**ACTION ITEM:**
Return the records exactly as they appear below, omitting the pictures.

DATA TO EXAMINE Block Start

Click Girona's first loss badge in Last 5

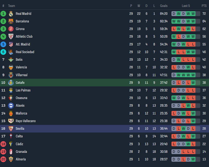pyautogui.click(x=174, y=29)
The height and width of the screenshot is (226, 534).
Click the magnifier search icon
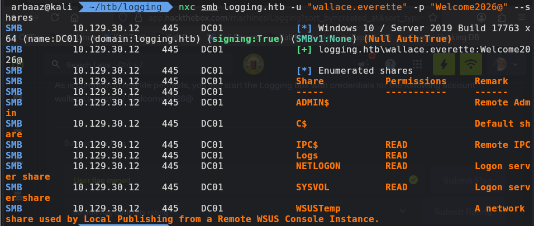coord(55,64)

DATA TO EXAMINE Block End

**WRITTEN SOLUTION:**
Click Girona's first loss badge in Last 5

pyautogui.click(x=174, y=29)
The height and width of the screenshot is (226, 534).
Click the magnifier search icon
coord(55,64)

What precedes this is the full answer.